先日、とあるマンガの展覧会を見に東京に行ってきました。
その名も「ブラック・ジャック展」。
連載開始50周年を記念した展覧会です。
筆者は小学生の頃に読んで衝撃を受けて以来のブラック・ジャック好きで、進路選択にも影響されるほど。
仕事の合間を縫い、鑑賞にこぎ着けました。

会場に入ってみると、まずはブラック・ジャック邸の内装を再現したフォトスポットと名セリフの垂れ幕がお出迎え。
通路に沿って作品内に出てくる医師たちを紹介した後は、撮影禁止の原画エリアです。
原画だけでも相当な数が展示され、更に当時のマンガ雑誌などの原画以外の資料の展示や手塚治虫の関係者の証言映像まで。

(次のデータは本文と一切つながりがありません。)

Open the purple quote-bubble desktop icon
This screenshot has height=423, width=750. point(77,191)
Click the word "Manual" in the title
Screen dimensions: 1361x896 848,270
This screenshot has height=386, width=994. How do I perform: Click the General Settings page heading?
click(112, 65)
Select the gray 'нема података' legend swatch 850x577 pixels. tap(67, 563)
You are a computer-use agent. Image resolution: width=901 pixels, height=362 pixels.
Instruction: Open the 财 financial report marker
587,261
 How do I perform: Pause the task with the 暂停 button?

「『ブラック・ジャック』史上最大規模の展覧会」と呼ぶに相応しい内容でした。

原画を見ていて面白かったのは、「修正」と「描き込み」。
修正液でスポット的に修正している箇所もあれば口元などに上から紙を貼ってその部分だけ丸ごと描き直したり、
スクリーントーン(点や線などで構成された模様を印刷した画材)を使用している箇所もあれば、
細かい線を手描きでいっぱい描いていたり。
元々別々のコマで描いていたのか、コマとコマを区切る線を修正液で消している箇所もありました。

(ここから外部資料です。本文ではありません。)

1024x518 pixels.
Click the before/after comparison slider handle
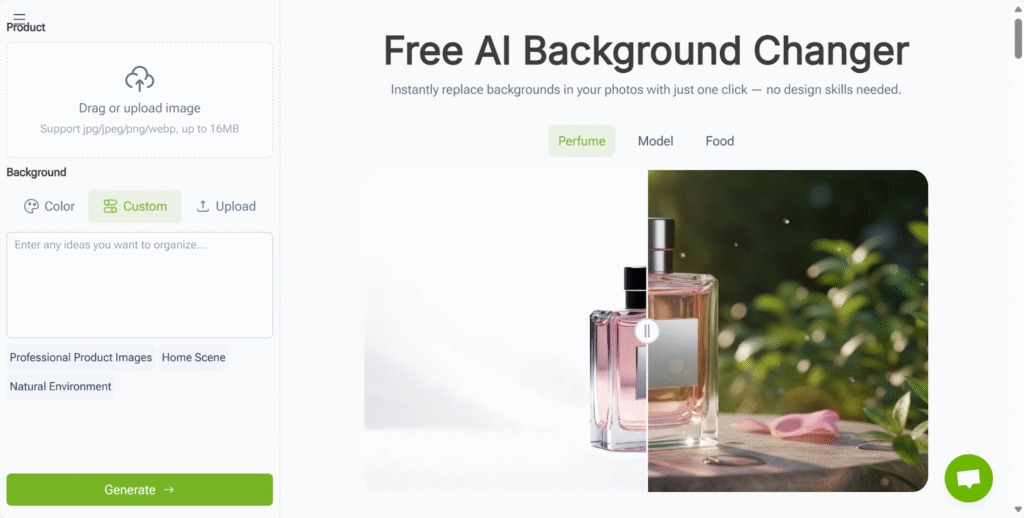point(647,331)
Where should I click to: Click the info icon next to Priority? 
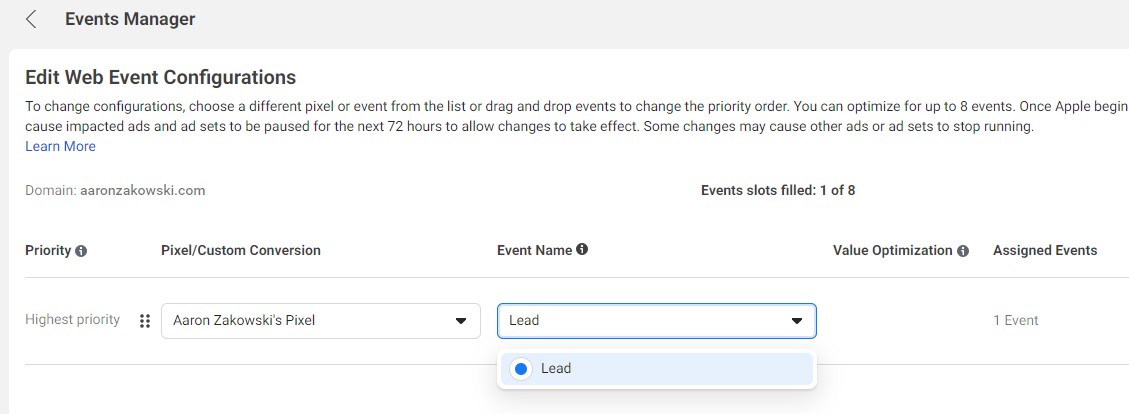81,251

また表現一つとっても、マンガでしかできないような表現や世相を反映しつつ普遍的なストーリー、
時代に囚われない人間のあり方や倫理観なども詰まっていて、
この作品だけを切り取っても「マンガの神様」と呼ぶに値する偉大なマンガ家なのだと改めて感じました。

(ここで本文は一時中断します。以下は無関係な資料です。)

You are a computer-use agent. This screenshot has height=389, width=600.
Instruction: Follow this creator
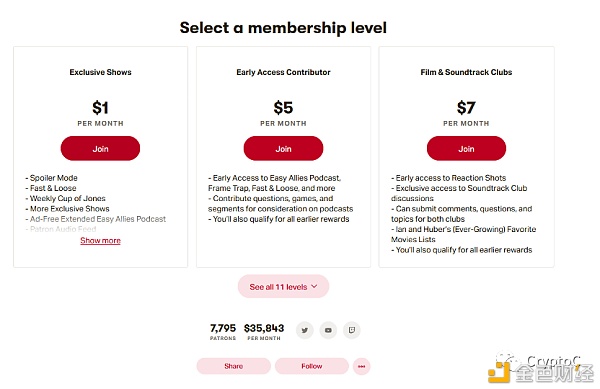[x=311, y=366]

余談ですが、新潟出身で数々の作品を生み出したマンガ家の魔夜峰央には
「まだ誰も手をつけていないジャンルを描こうと色々手を広げてみたら全て手塚治虫が開拓済みだった」
というエピソードがあるとか。
先駆者・開拓者とは、「後に続く者の”道標”であり”壁”でもある」、ということなのかもしれないと思いました。